* **EXERCISES**
1. List the raw materials that the blog post below names as things extracted from a country.
2. Swap "list" for "forum" throughout the passage of the blog post below between "I used to run" and "spreading appalling misinformation.", inclusive, and give the resulting passage.
3. State whether each of the following statements agrees with the blog post below, answering yes or no and quoting the deciding words. (a) The mailing list had 600 members. (b) The author is trained as a medical doctor. (c) When tweeting about the shootings, the author already knew that the CIA had used the polio program as a front.

I used to run an email mailing list called Bol! in 1998. We had 600 members who were interested in issues of reproductive health and development from all over the subcontinent. I used to moderate daily discussions. One day, I got into trouble. Someone forwarded me an email about South Africa’s health minister, and how he believed that AIDS was a Western conspiracy. He thought the virus had been developed in a lab in the West, and set loose on Africa to cause depopulation.

I’m trained as an anthropologist. So for me, this was an interesting belief that for better or worse we had to deal with, because it came from a power broker in Africa, right in the heart of the AIDS epidemic. A medical doctor on the list, however, denounced me for posting it, and immediately announced he was leaving the list, because I was spreading appalling misinformation.

These things happen. If you want to have discussions, you can’t avoid controversy. Medical doctors, in my opinion, often turn out to be professionals very set in their opinions and their ways. But more on that in another blog post.

In another recent episode, people in Pakistan started to kill polio workers. Immediately people got into operation, denouncing the terrorists and the appalling state of backward Pakistan. Although I didn’t know at that time the CIA had used the polio program as a front to conduct its activities, something told me that there must be more to the story than people shooting polio workers because it didn’t fit their religious beliefs. “Ask them why they are shooting,” I tweeted, at a time when this was clearly a very unpopular thing to Tweet, since everyone was convinced that the Pakistani tribals were irrational, trigger-happy beings who shot at polio workers just for the sake of it. It took a while before the story of the CIA using the polio program for a front for their activities came out—but eventually it did come out.

This makes me wonder about many other events in world affairs where we actually don’t have enough information to judge what’s going on. Or else the information is being suppressed, because people feel it can’t possibly be considered seriously in rational discourse.  Many conflicts around the world, which appear irrational and on the surface to have religious reasons, may have their roots in economic exploitation (and military entanglements) which are hidden from clear view. Its clear that much of the violence around the world, ascribed to religion and religious groups, may actually get their financial and economic incentives from higher powers whose final goal is the control of resources. Conflicts are advantageous in that they keep countries destabilized and in deep poverty. This makes it easy to rule, especially if your intention is to extract every single scrap of raw material, diamonds, oil, timber and uranium out of a country.

* **SUPPLIED MATERIAL**
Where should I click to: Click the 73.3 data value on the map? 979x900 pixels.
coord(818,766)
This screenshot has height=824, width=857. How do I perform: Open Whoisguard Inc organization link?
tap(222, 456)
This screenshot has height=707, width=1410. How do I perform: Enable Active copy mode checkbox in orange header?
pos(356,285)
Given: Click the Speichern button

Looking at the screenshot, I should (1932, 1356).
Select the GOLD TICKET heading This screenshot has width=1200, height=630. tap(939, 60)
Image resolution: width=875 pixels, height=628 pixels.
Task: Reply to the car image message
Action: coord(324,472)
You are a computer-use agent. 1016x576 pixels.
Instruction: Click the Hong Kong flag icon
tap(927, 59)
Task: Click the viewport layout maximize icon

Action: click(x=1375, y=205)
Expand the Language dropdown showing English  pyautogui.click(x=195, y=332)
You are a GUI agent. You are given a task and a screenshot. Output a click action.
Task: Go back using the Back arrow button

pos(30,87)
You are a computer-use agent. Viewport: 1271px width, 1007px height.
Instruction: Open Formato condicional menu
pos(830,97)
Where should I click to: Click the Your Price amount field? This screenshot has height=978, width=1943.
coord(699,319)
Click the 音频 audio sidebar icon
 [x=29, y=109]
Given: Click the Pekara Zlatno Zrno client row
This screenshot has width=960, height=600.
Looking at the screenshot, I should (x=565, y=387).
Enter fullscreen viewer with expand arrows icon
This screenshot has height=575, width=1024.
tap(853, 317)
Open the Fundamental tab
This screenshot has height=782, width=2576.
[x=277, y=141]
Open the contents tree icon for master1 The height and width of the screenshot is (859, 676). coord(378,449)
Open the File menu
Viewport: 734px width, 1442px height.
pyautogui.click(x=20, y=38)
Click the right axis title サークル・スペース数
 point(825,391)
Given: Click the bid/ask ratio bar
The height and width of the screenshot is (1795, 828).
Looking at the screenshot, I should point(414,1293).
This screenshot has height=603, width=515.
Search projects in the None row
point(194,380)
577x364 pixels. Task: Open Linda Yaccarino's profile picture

* **RESPONSES PER TASK**
1. diamonds, oil, timber, uranium

2.
I used to run an email mailing forum called Bol! in 1998. We had 600 members who were interested in issues of reproductive health and development from all over the subcontinent. I used to moderate daily discussions. One day, I got into trouble. Someone forwarded me an email about South Africa’s health minister, and how he believed that AIDS was a Western conspiracy. He thought the virus had been developed in a lab in the West, and set loose on Africa to cause depopulation.

I’m trained as an anthropologist. So for me, this was an interesting belief that for better or worse we had to deal with, because it came from a power broker in Africa, right in the heart of the AIDS epidemic. A medical doctor on the forum, however, denounced me for posting it, and immediately announced he was leaving the forum, because I was spreading appalling misinformation.

3.
(a) Yes: "We had 600 members"
(b) No: "I’m trained as an anthropologist."
(c) No: "I didn’t know at that time the CIA had used the polio program as a front to conduct its activities"